## Problem description
How many separate lines of the data contain "Facebook"? Give the count and nothing else.

____ Records to use

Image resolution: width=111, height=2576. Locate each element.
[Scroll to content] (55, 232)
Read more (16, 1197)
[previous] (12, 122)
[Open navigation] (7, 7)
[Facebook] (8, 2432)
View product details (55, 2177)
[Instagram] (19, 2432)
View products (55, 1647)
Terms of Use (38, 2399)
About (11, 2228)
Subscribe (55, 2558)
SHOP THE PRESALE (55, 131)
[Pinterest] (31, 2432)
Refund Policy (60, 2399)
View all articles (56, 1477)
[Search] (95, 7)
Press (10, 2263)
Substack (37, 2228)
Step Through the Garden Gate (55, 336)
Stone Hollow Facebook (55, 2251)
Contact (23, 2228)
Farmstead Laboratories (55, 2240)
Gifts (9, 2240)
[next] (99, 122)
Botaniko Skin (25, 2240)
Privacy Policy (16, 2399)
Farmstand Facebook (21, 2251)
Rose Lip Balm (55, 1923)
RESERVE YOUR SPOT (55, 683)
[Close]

________

## Solution for this task
3